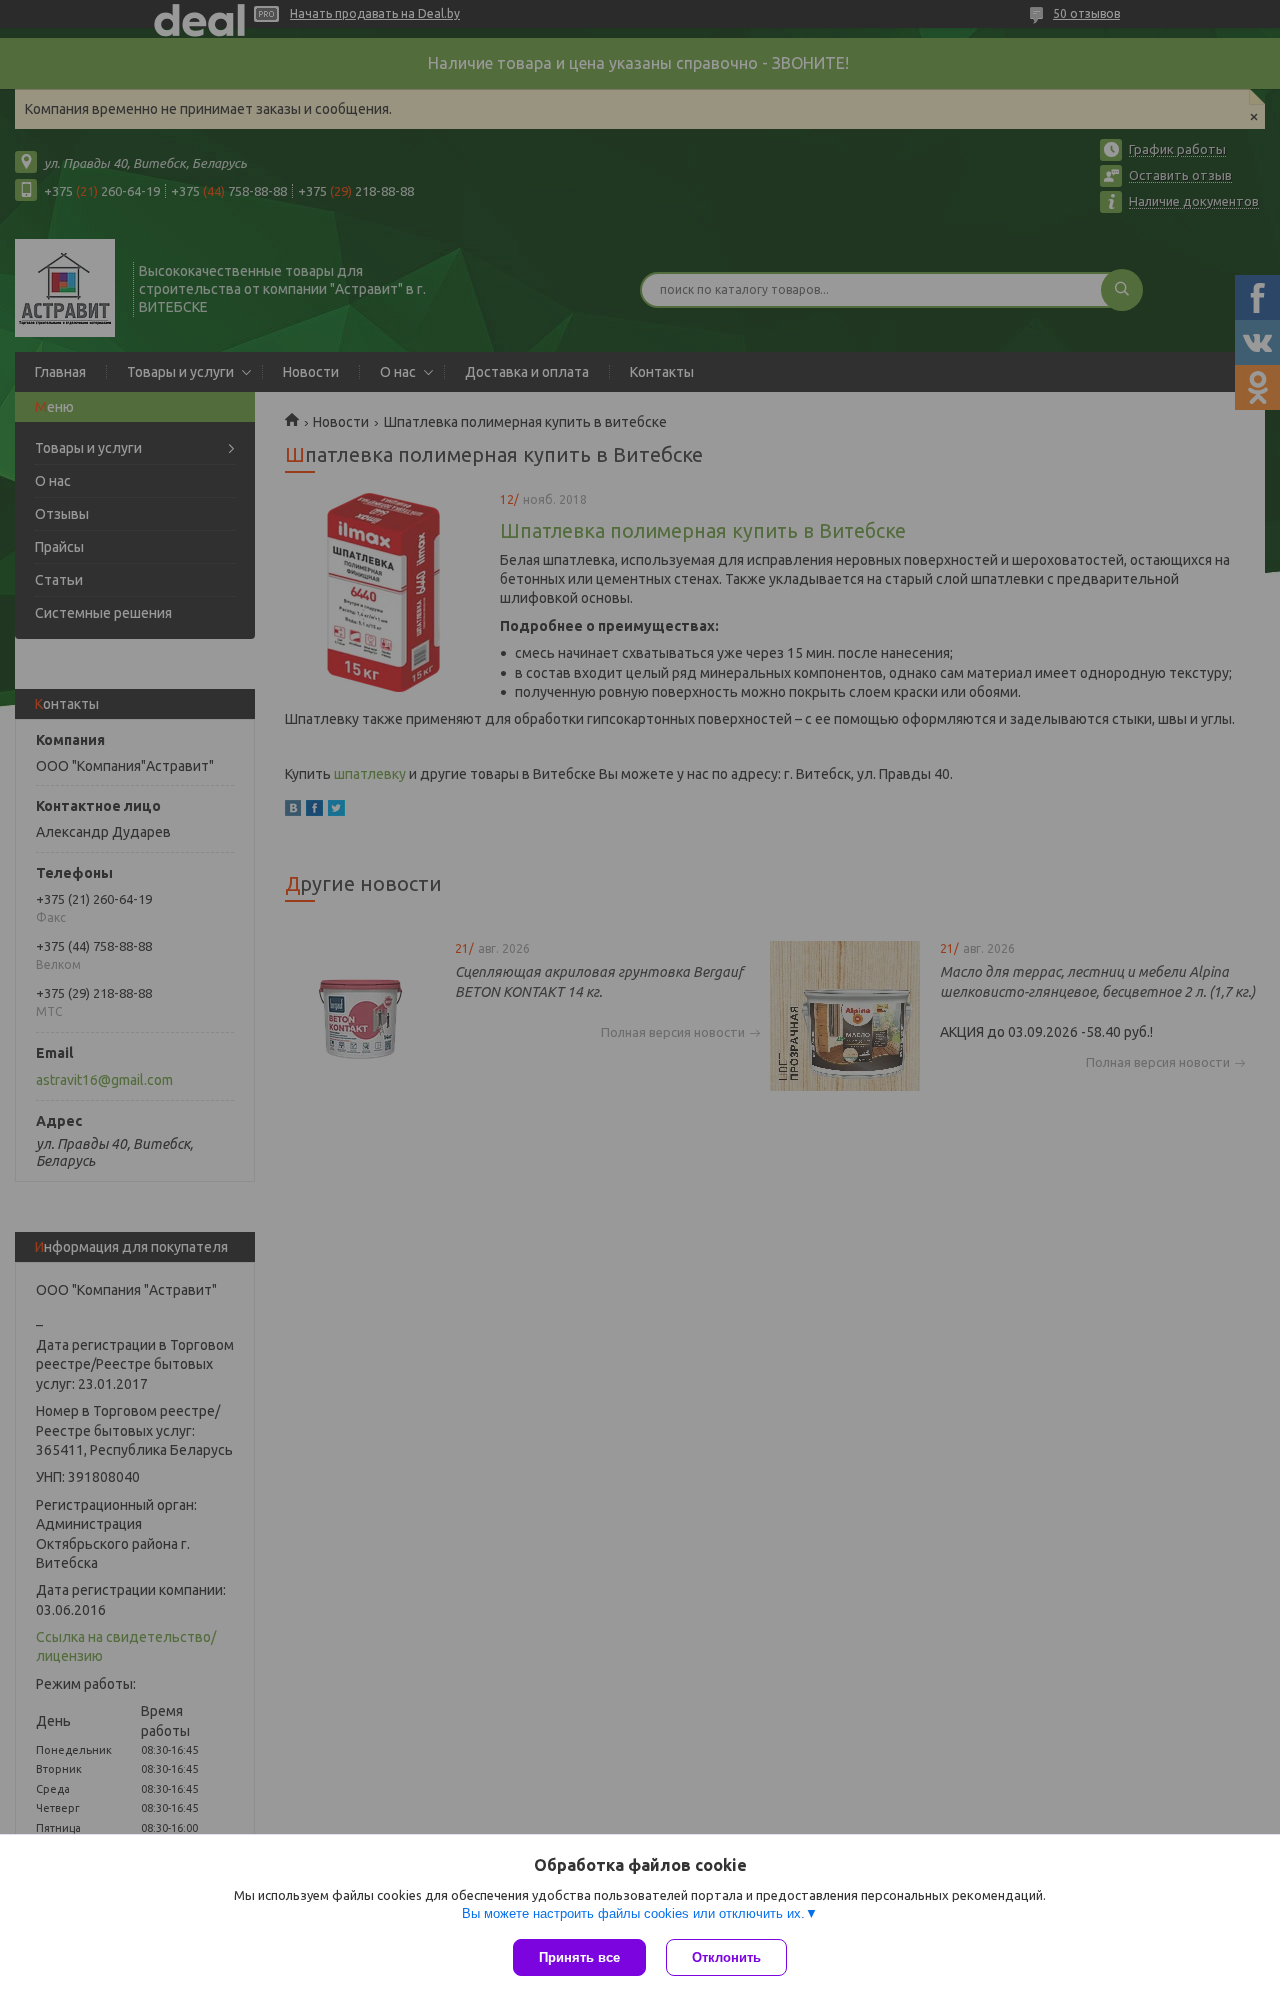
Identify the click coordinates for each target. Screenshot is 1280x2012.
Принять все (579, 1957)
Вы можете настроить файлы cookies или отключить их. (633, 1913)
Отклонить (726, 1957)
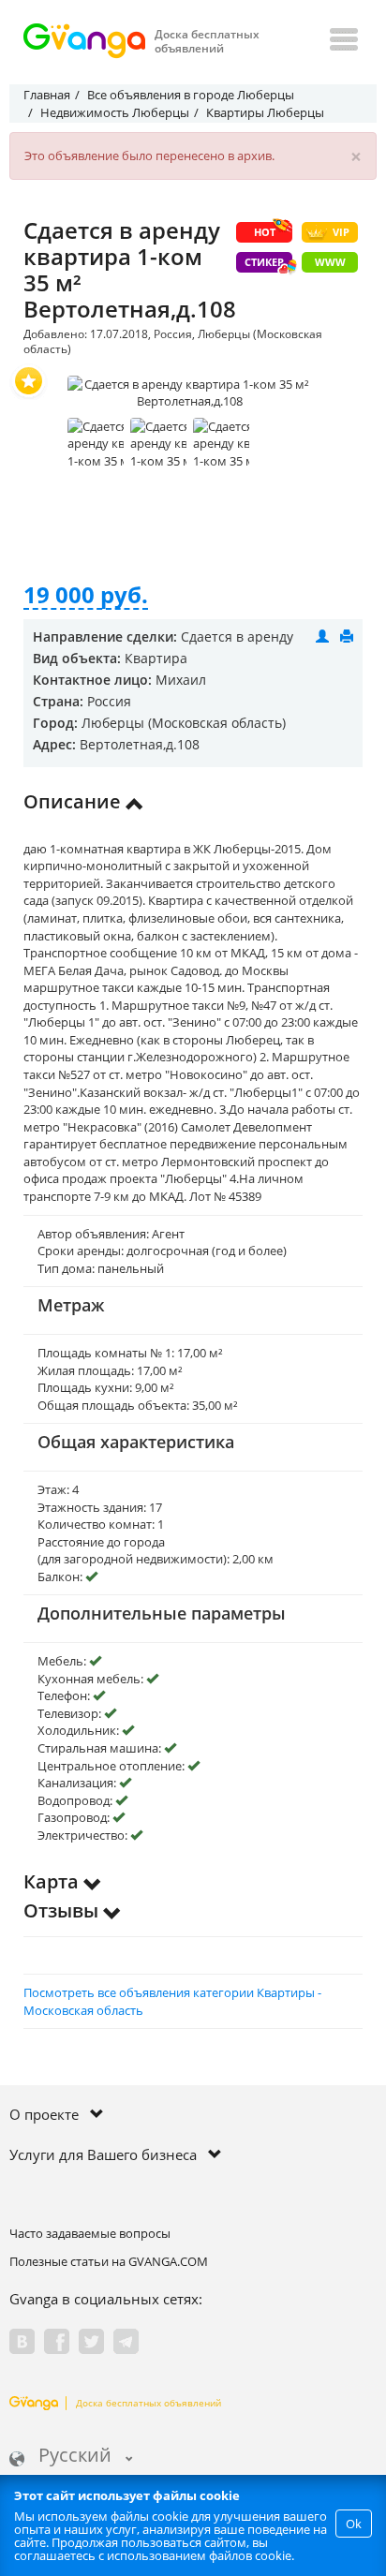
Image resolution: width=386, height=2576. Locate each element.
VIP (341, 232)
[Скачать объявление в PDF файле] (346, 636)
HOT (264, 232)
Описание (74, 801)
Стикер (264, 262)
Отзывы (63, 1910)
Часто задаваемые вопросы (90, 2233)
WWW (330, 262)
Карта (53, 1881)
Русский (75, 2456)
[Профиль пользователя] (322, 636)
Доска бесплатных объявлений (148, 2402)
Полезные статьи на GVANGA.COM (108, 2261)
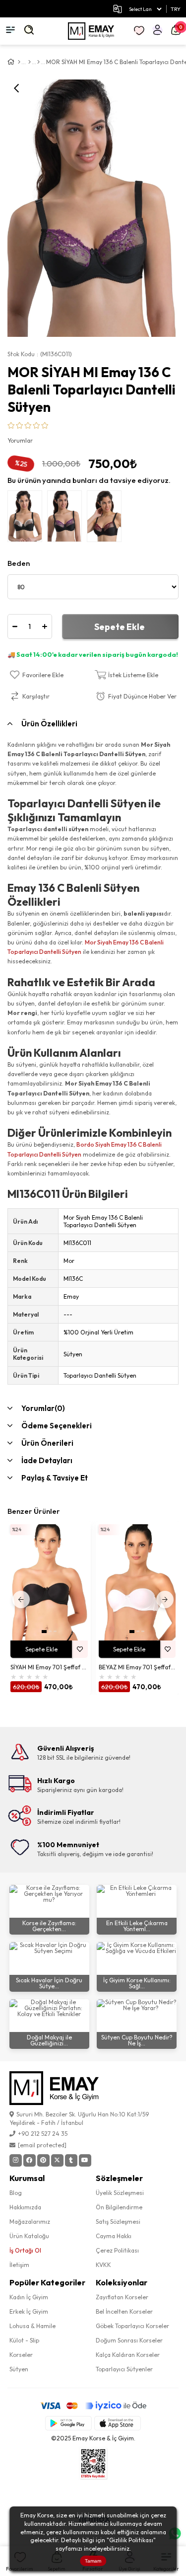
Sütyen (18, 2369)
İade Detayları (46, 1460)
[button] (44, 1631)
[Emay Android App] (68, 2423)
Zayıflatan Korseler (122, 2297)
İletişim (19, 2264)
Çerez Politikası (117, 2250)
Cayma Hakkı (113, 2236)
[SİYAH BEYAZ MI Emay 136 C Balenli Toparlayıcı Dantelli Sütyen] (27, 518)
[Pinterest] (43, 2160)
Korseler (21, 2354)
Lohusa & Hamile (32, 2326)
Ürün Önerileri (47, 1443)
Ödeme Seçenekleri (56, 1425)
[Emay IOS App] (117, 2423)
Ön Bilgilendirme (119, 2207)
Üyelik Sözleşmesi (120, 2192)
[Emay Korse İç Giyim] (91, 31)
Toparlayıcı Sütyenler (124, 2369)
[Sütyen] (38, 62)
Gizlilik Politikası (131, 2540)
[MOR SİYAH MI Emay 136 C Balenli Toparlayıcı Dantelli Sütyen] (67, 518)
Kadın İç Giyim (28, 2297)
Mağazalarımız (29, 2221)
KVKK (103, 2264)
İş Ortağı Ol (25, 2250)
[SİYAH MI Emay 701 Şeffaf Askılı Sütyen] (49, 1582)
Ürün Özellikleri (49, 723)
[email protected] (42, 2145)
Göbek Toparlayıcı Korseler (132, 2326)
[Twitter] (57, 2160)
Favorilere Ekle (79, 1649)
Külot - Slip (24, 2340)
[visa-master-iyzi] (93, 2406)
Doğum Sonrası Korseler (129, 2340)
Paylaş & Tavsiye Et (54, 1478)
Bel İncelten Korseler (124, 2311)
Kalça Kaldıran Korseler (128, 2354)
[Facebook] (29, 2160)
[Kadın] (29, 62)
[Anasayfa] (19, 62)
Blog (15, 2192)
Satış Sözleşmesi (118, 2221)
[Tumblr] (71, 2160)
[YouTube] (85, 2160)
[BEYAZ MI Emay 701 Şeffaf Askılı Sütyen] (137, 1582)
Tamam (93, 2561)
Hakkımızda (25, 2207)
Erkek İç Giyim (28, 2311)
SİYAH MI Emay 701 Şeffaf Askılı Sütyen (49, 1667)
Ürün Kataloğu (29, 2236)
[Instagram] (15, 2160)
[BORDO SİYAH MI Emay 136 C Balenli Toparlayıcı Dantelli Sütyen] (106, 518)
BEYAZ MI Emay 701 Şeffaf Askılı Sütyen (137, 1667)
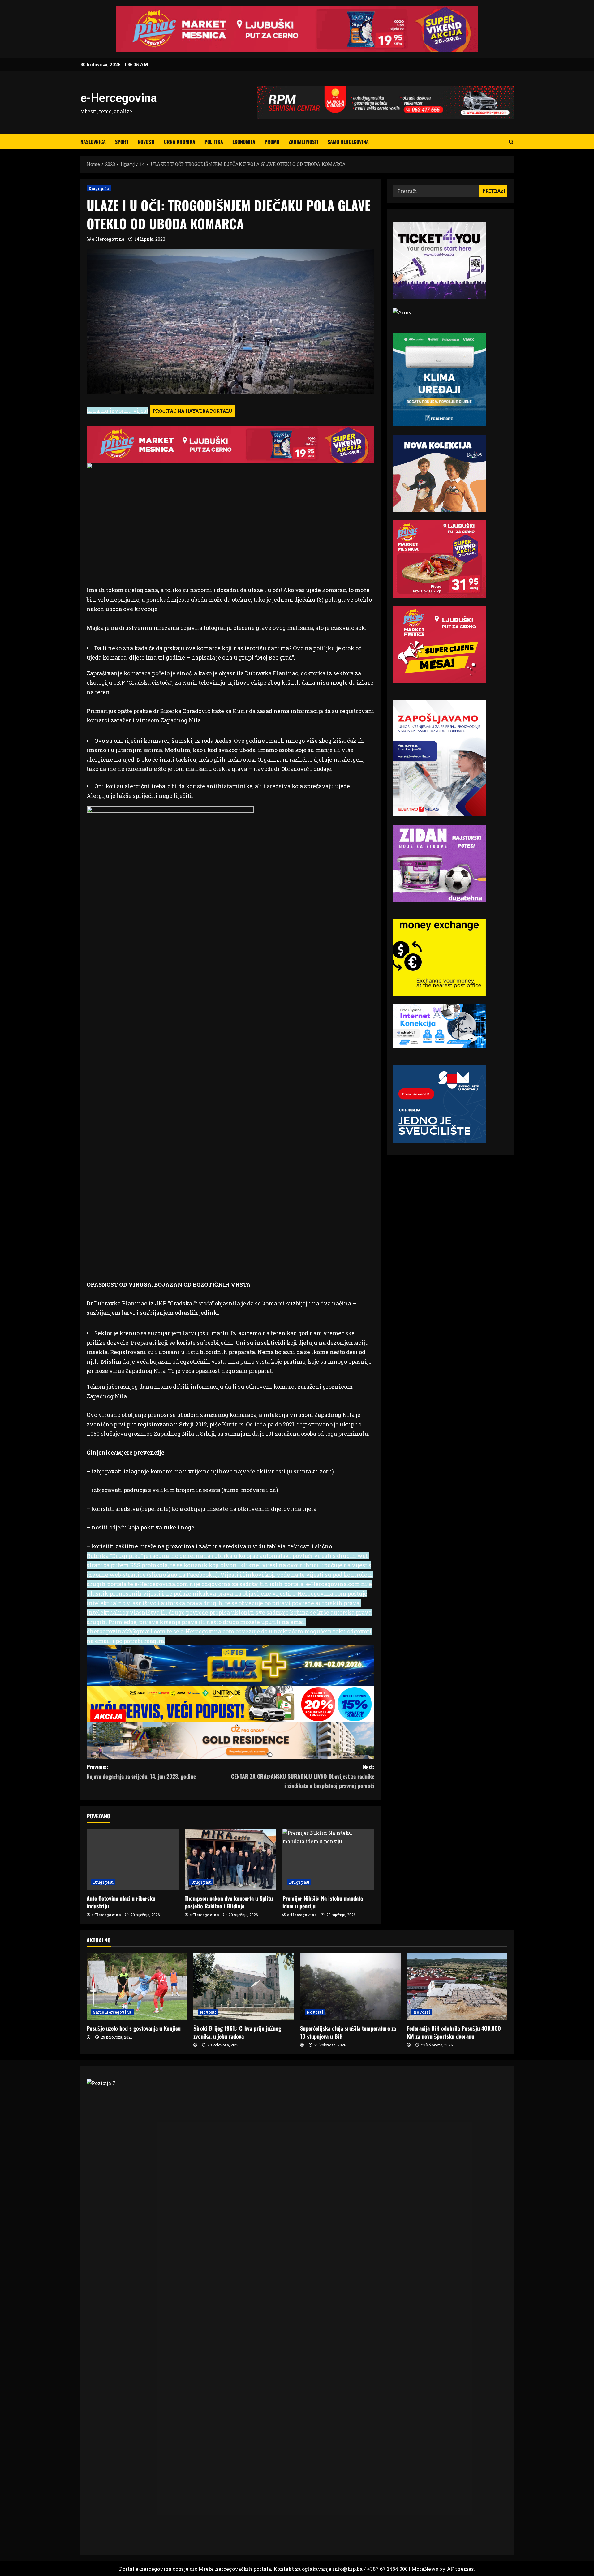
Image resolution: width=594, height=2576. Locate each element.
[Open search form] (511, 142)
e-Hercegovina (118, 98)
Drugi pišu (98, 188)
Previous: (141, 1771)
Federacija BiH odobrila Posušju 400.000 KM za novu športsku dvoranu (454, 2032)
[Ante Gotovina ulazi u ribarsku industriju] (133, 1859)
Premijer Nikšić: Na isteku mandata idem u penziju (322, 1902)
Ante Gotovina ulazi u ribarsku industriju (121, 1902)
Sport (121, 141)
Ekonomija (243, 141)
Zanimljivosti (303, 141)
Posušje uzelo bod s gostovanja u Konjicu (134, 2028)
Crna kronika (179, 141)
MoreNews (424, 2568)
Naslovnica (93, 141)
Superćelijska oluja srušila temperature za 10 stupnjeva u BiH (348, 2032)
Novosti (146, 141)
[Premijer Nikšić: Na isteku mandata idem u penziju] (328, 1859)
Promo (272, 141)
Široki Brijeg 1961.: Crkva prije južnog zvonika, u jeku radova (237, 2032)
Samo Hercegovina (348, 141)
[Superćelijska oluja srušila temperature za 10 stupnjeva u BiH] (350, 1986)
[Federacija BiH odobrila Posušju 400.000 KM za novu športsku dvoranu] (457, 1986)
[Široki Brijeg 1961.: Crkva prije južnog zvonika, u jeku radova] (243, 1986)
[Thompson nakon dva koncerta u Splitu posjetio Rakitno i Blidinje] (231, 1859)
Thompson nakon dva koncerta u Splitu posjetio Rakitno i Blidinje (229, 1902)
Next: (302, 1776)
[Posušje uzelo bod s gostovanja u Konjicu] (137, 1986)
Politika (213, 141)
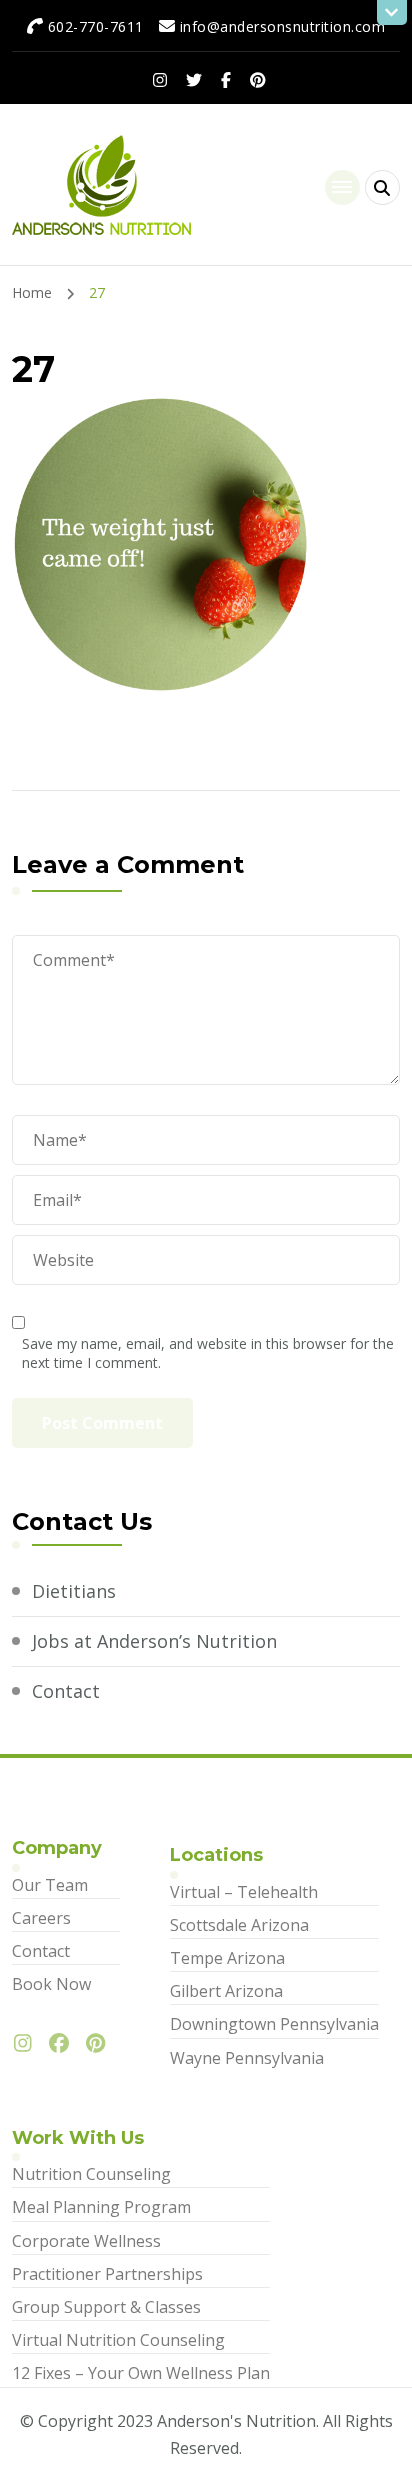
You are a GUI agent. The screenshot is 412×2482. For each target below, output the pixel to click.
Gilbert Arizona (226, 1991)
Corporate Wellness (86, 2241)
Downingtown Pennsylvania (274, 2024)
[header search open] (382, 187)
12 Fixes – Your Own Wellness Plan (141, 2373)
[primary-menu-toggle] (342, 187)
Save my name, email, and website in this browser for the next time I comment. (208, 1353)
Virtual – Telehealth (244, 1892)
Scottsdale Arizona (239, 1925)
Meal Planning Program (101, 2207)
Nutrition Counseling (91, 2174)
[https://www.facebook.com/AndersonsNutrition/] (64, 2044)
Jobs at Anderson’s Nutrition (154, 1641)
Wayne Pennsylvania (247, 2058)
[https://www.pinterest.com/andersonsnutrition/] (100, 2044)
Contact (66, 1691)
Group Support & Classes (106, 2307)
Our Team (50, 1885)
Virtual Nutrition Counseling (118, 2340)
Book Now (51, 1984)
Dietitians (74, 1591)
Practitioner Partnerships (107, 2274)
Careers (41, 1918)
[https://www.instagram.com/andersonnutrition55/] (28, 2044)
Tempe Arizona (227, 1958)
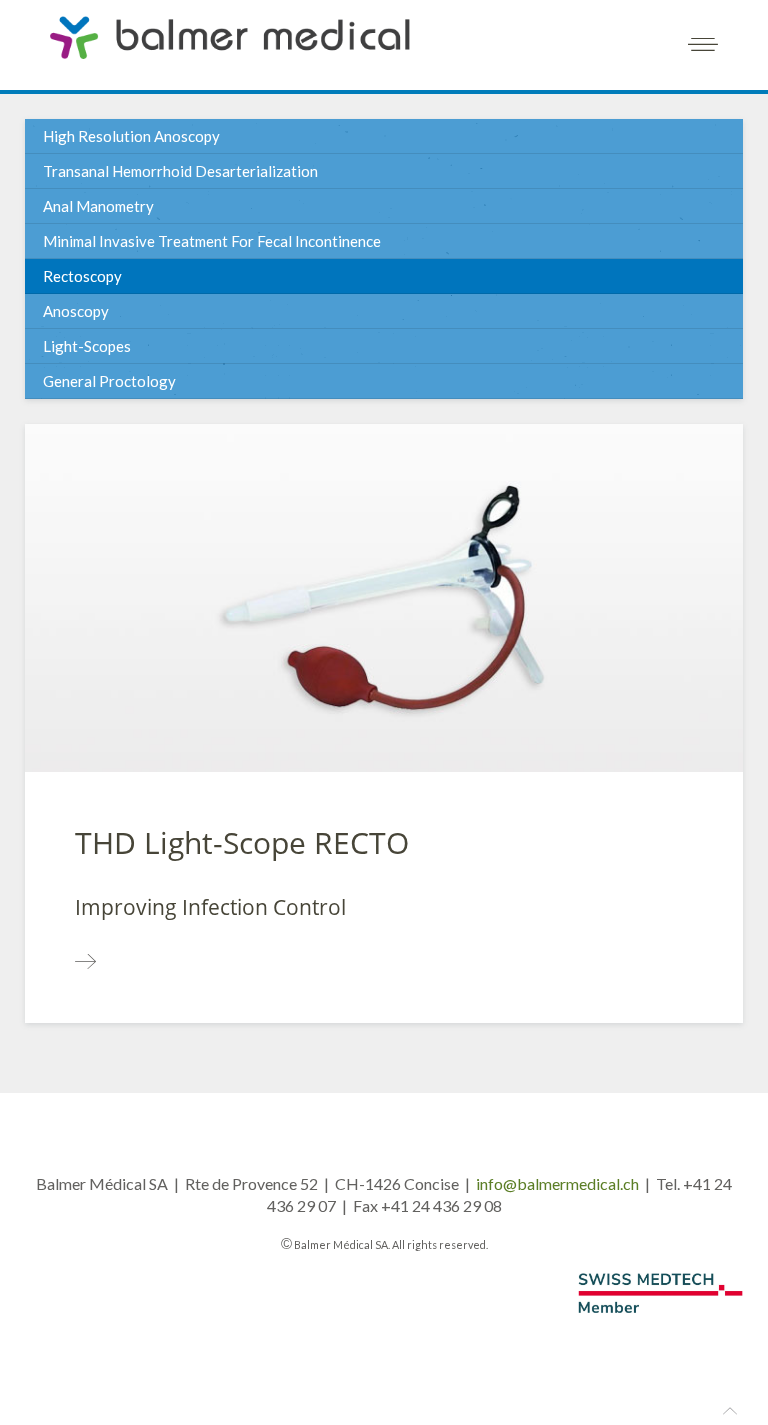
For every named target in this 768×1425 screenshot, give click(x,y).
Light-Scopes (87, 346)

**THE TASK:**
Begin at the top of the material above and output each line exactly, stopping after the line that holds "Доска бесплатных объявлений (148, 2402)". Leave out pictures.

**EXPECTED ANSWER:**
Identify the click coordinates for each target. Screenshot is 1280x2012.
Принять все (579, 1957)
Вы можете настроить файлы cookies или отключить их. (633, 1913)
Отклонить (726, 1957)
Image resolution: width=386, height=2576. Locate each element.
VIP (341, 232)
[Скачать объявление в PDF файле] (346, 636)
HOT (264, 232)
Описание (74, 801)
Стикер (264, 262)
Отзывы (63, 1910)
Часто задаваемые вопросы (90, 2233)
WWW (330, 262)
Карта (53, 1881)
Русский (75, 2456)
[Профиль пользователя] (322, 636)
Доска бесплатных объявлений (148, 2402)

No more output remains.